• _What you will do_
Copy the rows line for line, from the very first one through the line that contains "The width and height of the screenshot is (846, 441).". Include both ends and nothing past that line.
BEGIN Task data
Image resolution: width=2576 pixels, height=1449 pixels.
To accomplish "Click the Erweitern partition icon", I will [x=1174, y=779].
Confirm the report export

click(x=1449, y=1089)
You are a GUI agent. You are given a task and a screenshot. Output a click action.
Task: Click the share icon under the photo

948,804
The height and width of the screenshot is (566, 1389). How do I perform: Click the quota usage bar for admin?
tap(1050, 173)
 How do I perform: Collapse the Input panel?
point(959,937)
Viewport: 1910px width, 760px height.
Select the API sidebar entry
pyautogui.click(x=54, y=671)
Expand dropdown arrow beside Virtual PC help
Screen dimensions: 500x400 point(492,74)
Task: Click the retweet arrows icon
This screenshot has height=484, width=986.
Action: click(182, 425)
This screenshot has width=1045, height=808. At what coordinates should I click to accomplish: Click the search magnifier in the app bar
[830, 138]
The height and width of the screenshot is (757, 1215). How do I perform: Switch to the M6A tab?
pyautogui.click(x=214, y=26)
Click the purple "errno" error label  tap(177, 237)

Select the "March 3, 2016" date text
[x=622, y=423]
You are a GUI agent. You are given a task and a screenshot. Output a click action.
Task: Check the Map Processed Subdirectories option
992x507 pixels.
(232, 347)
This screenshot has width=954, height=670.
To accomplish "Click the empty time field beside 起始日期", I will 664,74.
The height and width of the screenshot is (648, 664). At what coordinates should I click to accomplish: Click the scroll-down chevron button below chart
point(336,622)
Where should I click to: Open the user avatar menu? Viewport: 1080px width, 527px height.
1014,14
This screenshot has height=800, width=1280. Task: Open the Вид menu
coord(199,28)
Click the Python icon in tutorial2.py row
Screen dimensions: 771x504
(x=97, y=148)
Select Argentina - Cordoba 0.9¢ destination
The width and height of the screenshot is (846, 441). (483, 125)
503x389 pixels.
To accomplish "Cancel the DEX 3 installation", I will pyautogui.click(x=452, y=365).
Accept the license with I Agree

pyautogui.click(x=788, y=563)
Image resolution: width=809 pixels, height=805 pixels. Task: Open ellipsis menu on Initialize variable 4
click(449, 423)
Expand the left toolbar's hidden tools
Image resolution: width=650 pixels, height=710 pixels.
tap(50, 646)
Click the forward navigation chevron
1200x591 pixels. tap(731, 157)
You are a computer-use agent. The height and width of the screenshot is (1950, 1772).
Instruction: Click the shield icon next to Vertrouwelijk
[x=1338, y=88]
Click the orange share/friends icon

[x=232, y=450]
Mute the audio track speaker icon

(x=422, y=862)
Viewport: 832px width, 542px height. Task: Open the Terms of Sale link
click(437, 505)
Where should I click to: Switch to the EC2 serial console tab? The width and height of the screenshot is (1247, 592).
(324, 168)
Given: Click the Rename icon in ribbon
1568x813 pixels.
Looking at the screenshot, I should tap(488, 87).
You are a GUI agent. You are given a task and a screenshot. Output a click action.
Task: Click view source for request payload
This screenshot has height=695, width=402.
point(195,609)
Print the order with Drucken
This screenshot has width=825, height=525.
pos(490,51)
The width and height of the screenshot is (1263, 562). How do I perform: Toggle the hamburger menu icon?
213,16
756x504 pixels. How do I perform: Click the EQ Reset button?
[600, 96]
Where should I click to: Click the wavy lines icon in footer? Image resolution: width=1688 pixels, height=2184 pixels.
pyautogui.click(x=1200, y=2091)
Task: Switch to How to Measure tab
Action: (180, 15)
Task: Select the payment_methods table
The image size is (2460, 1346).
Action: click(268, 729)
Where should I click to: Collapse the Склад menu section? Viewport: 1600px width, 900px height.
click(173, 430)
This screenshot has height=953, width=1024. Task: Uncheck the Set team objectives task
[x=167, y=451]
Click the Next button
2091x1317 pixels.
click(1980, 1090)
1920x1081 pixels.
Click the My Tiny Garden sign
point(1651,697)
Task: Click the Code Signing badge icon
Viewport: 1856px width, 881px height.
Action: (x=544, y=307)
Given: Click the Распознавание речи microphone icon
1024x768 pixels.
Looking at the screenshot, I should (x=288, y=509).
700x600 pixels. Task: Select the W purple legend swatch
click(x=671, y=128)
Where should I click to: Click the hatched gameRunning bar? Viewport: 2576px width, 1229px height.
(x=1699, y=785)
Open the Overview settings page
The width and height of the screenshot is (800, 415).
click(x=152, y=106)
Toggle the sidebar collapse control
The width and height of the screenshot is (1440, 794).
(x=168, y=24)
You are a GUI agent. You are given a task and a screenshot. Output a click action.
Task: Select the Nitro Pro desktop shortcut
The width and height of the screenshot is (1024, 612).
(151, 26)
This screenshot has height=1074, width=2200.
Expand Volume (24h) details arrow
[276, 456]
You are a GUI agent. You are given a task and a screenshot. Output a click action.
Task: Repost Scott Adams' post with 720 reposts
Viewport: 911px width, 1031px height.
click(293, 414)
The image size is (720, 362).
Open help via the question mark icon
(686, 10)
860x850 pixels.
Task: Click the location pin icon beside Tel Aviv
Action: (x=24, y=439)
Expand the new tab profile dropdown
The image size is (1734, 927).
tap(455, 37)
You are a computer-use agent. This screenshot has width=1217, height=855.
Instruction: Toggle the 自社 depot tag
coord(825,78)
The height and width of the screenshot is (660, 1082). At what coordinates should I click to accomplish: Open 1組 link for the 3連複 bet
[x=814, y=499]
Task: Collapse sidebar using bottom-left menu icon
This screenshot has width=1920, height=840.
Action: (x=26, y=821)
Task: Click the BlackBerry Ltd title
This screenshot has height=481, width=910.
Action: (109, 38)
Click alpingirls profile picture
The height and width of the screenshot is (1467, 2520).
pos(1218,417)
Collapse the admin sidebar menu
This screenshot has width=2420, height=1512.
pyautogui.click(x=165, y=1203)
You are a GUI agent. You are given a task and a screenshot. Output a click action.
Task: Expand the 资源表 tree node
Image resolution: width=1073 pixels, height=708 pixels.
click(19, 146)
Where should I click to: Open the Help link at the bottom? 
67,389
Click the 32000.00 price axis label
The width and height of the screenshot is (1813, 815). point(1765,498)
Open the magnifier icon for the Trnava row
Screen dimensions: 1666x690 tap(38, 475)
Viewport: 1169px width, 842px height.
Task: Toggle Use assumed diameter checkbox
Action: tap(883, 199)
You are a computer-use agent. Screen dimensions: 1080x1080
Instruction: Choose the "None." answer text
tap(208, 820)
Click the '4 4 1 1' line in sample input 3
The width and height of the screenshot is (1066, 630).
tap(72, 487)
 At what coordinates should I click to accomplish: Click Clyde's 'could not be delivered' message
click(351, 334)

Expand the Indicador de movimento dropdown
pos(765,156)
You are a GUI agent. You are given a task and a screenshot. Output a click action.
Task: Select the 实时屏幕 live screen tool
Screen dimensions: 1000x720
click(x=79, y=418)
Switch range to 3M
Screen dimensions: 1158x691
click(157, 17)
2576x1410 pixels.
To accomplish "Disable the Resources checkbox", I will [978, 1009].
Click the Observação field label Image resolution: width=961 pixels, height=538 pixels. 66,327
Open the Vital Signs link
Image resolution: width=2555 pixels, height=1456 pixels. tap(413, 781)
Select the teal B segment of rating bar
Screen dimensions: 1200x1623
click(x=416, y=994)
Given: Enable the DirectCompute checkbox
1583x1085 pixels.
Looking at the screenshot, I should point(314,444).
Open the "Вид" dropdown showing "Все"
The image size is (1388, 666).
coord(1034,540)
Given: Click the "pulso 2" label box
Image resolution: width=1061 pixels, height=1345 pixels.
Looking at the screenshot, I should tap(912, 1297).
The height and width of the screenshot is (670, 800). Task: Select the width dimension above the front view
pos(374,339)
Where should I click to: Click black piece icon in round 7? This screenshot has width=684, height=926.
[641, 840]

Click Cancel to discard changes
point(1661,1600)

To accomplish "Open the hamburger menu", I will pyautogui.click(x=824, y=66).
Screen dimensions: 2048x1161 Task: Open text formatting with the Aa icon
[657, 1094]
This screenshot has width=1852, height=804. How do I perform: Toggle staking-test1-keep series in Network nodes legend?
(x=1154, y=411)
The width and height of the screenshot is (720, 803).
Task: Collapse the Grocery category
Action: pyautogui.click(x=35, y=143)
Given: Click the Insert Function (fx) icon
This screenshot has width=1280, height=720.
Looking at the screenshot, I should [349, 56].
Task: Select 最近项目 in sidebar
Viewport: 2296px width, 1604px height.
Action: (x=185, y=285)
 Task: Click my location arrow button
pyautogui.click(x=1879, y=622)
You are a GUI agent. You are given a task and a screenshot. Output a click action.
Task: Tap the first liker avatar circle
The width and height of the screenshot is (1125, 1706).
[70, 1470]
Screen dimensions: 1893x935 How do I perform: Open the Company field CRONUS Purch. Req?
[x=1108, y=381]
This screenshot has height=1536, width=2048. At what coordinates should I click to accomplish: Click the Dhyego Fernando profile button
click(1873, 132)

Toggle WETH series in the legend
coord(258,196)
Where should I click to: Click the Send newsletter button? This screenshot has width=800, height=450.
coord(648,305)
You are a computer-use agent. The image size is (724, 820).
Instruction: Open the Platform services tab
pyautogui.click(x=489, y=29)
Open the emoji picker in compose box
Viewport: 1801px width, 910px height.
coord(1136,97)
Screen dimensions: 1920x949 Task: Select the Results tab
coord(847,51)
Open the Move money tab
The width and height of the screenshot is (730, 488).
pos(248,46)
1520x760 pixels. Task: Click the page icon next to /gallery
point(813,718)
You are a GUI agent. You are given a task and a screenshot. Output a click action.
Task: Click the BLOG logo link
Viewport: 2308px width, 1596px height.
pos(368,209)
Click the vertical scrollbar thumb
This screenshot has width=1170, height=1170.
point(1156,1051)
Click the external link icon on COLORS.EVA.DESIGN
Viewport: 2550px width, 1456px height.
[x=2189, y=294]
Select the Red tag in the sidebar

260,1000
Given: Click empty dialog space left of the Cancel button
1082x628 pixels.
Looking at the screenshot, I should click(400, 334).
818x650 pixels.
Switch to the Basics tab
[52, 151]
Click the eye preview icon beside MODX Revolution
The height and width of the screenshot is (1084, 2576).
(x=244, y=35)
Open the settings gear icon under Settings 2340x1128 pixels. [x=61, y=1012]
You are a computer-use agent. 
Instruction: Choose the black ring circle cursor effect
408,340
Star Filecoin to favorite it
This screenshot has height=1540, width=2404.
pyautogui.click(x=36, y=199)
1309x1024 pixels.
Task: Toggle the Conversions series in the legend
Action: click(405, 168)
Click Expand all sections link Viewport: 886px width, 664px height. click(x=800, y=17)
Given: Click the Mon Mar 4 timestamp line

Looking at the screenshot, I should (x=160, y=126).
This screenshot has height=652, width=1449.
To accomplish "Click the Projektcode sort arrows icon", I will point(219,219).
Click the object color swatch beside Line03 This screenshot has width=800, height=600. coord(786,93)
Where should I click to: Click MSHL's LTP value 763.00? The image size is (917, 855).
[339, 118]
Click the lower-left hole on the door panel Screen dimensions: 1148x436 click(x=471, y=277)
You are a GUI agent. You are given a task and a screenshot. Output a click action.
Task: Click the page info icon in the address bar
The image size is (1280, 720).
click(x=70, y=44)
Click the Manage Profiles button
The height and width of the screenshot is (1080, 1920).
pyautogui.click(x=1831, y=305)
END Task data
• _Solution_
Image resolution: width=2576 pixels, height=1449 pixels.
To accomplish "Click the Erweitern partition icon", I will [x=1174, y=779].
Confirm the report export

click(x=1449, y=1089)
You are a GUI agent. You are given a task and a screenshot. Output a click action.
Task: Click the share icon under the photo

948,804
The height and width of the screenshot is (566, 1389). How do I perform: Click the quota usage bar for admin?
tap(1050, 173)
 How do I perform: Collapse the Input panel?
point(959,937)
Viewport: 1910px width, 760px height.
Select the API sidebar entry
pyautogui.click(x=54, y=671)
Expand dropdown arrow beside Virtual PC help
Screen dimensions: 500x400 point(492,74)
Task: Click the retweet arrows icon
This screenshot has height=484, width=986.
Action: click(182, 425)
This screenshot has width=1045, height=808. At what coordinates should I click to accomplish: Click the search magnifier in the app bar
[830, 138]
The height and width of the screenshot is (757, 1215). How do I perform: Switch to the M6A tab?
pyautogui.click(x=214, y=26)
Click the purple "errno" error label  tap(177, 237)

Select the "March 3, 2016" date text
[x=622, y=423]
You are a GUI agent. You are given a task and a screenshot. Output a click action.
Task: Check the Map Processed Subdirectories option
992x507 pixels.
(232, 347)
This screenshot has width=954, height=670.
To accomplish "Click the empty time field beside 起始日期", I will 664,74.
The height and width of the screenshot is (648, 664). At what coordinates should I click to accomplish: Click the scroll-down chevron button below chart
point(336,622)
Where should I click to: Open the user avatar menu? Viewport: 1080px width, 527px height.
1014,14
This screenshot has height=800, width=1280. Task: Open the Вид menu
coord(199,28)
Click the Python icon in tutorial2.py row
Screen dimensions: 771x504
(x=97, y=148)
Select Argentina - Cordoba 0.9¢ destination
The width and height of the screenshot is (846, 441). (483, 125)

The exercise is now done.